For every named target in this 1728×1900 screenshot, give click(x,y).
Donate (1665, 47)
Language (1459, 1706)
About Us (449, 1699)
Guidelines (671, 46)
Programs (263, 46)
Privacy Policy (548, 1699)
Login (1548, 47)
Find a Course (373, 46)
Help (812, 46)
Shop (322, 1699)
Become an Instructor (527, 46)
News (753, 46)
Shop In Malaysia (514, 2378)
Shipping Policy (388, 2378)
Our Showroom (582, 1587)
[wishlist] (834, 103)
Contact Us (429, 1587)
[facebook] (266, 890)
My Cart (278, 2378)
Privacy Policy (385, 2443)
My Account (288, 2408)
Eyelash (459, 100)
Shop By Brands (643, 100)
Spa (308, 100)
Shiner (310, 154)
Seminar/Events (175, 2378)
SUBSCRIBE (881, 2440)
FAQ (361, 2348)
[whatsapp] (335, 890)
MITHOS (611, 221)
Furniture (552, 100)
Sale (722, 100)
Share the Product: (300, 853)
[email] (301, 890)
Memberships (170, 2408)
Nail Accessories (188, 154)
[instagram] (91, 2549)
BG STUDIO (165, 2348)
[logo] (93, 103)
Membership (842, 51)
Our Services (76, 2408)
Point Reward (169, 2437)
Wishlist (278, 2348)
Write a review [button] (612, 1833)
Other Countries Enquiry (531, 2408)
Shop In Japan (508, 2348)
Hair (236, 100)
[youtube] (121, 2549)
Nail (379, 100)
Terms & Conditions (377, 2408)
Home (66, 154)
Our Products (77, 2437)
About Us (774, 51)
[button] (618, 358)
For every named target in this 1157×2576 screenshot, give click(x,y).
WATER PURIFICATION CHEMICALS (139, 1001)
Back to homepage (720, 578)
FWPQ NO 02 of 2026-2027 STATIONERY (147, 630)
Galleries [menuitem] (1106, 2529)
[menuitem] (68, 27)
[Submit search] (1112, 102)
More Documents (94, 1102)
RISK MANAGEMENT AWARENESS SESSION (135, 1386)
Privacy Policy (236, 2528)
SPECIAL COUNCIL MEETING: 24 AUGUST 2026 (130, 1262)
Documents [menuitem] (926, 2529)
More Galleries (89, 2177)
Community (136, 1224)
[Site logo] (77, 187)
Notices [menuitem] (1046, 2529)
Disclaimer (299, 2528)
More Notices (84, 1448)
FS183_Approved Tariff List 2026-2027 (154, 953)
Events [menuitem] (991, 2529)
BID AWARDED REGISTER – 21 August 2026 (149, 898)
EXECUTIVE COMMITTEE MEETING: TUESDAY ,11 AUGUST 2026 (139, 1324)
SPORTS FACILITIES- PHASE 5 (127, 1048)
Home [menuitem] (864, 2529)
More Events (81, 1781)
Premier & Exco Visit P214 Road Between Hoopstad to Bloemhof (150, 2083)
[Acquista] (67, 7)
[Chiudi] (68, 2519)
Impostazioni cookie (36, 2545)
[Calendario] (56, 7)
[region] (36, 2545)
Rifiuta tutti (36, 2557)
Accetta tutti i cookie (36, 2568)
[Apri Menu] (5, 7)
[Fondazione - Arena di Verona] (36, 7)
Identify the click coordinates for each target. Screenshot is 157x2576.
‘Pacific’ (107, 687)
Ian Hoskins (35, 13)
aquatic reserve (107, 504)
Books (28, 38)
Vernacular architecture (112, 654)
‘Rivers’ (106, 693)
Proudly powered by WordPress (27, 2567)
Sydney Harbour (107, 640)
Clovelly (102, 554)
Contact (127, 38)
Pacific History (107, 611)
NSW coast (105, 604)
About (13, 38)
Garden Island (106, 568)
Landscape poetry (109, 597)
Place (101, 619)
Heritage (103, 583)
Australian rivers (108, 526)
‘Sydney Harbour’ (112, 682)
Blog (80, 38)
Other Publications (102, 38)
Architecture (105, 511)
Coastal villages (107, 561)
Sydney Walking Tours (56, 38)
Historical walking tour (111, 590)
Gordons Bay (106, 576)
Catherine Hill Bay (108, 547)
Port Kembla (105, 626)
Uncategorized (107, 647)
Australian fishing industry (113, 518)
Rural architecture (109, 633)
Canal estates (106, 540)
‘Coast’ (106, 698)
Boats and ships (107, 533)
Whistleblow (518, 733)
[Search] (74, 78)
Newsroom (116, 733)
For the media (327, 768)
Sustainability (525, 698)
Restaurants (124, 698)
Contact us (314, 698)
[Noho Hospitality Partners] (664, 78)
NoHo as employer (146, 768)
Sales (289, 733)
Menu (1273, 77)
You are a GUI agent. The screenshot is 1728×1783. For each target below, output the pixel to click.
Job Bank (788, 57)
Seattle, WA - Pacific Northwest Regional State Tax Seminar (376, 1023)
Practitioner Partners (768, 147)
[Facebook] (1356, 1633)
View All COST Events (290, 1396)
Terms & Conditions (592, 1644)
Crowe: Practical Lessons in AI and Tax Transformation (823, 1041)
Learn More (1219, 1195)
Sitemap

• • • • • • •

### YOUR TASK
Line by line, print the listing above exactly.

### WRITTEN REPLY
For every named target in this 1728×1900 screenshot, give click(x,y).
Donate (1665, 47)
Language (1459, 1706)
About Us (449, 1699)
Guidelines (671, 46)
Programs (263, 46)
Privacy Policy (548, 1699)
Login (1548, 47)
Find a Course (373, 46)
Help (812, 46)
Shop (322, 1699)
Become an Instructor (527, 46)
News (753, 46)
Shop In Malaysia (514, 2378)
Shipping Policy (388, 2378)
Our Showroom (582, 1587)
[wishlist] (834, 103)
Contact Us (429, 1587)
[facebook] (266, 890)
My Cart (278, 2378)
Privacy Policy (385, 2443)
My Account (288, 2408)
Eyelash (459, 100)
Shop By Brands (643, 100)
Spa (308, 100)
Shiner (310, 154)
Seminar/Events (175, 2378)
SUBSCRIBE (881, 2440)
FAQ (361, 2348)
[whatsapp] (335, 890)
MITHOS (611, 221)
Furniture (552, 100)
Sale (722, 100)
Share the Product: (300, 853)
[email] (301, 890)
Memberships (170, 2408)
Nail Accessories (188, 154)
[instagram] (91, 2549)
BG STUDIO (165, 2348)
[logo] (93, 103)
Membership (842, 51)
Our Services (76, 2408)
Point Reward (169, 2437)
Wishlist (278, 2348)
Write a review [button] (612, 1833)
Other Countries Enquiry (531, 2408)
Shop In Japan (508, 2348)
Hair (236, 100)
[youtube] (121, 2549)
Nail (379, 100)
Terms & Conditions (377, 2408)
Home (66, 154)
Our Products (77, 2437)
About Us (774, 51)
[button] (618, 358)
For every named target in this 1157×2576 screenshot, give click(x,y).
WATER PURIFICATION CHEMICALS (139, 1001)
Back to homepage (720, 578)
FWPQ NO 02 of 2026-2027 STATIONERY (147, 630)
Galleries [menuitem] (1106, 2529)
[menuitem] (68, 27)
[Submit search] (1112, 102)
More Documents (94, 1102)
RISK MANAGEMENT AWARENESS SESSION (135, 1386)
Privacy Policy (236, 2528)
SPECIAL COUNCIL MEETING: 24 AUGUST 2026 (130, 1262)
Documents [menuitem] (926, 2529)
More Galleries (89, 2177)
Community (136, 1224)
[Site logo] (77, 187)
Notices [menuitem] (1046, 2529)
Disclaimer (299, 2528)
More Notices (84, 1448)
FS183_Approved Tariff List 2026-2027 (154, 953)
Events [menuitem] (991, 2529)
BID AWARDED REGISTER – 21 August 2026 (149, 898)
EXECUTIVE COMMITTEE MEETING: TUESDAY ,11 AUGUST 2026 (139, 1324)
SPORTS FACILITIES- PHASE 5 (127, 1048)
Home [menuitem] (864, 2529)
More Events (81, 1781)
Premier & Exco Visit P214 Road Between Hoopstad to Bloemhof (150, 2083)
[Acquista] (67, 7)
[Chiudi] (68, 2519)
Impostazioni cookie (36, 2545)
[Calendario] (56, 7)
[region] (36, 2545)
Rifiuta tutti (36, 2557)
Accetta tutti i cookie (36, 2568)
[Apri Menu] (5, 7)
[Fondazione - Arena di Verona] (36, 7)
Identify the click coordinates for each target. Screenshot is 157x2576.
‘Pacific’ (107, 687)
Ian Hoskins (35, 13)
aquatic reserve (107, 504)
Books (28, 38)
Vernacular architecture (112, 654)
‘Rivers’ (106, 693)
Proudly powered by WordPress (27, 2567)
Sydney Harbour (107, 640)
Clovelly (102, 554)
Contact (127, 38)
Pacific History (107, 611)
NSW coast (105, 604)
About (13, 38)
Garden Island (106, 568)
Landscape poetry (109, 597)
Place (101, 619)
Heritage (103, 583)
Australian rivers (108, 526)
‘Sydney Harbour’ (112, 682)
Blog (80, 38)
Other Publications (102, 38)
Architecture (105, 511)
Coastal villages (107, 561)
Sydney Walking Tours (56, 38)
Historical walking tour (111, 590)
Gordons Bay (106, 576)
Catherine Hill Bay (108, 547)
Port Kembla (105, 626)
Uncategorized (107, 647)
Australian fishing industry (113, 518)
Rural architecture (109, 633)
Canal estates (106, 540)
‘Coast’ (106, 698)
Boats and ships (107, 533)
Whistleblow (518, 733)
[Search] (74, 78)
Newsroom (116, 733)
For the media (327, 768)
Sustainability (525, 698)
Restaurants (124, 698)
Contact us (314, 698)
[Noho Hospitality Partners] (664, 78)
NoHo as employer (146, 768)
Sales (289, 733)
Menu (1273, 77)
You are a GUI agent. The screenshot is 1728×1783. For each target below, output the pixel to click.
Job Bank (788, 57)
Seattle, WA - Pacific Northwest Regional State Tax Seminar (376, 1023)
Practitioner Partners (768, 147)
[Facebook] (1356, 1633)
View All COST Events (290, 1396)
Terms & Conditions (592, 1644)
Crowe: Practical Lessons in AI and Tax Transformation (823, 1041)
Learn More (1219, 1195)
Sitemap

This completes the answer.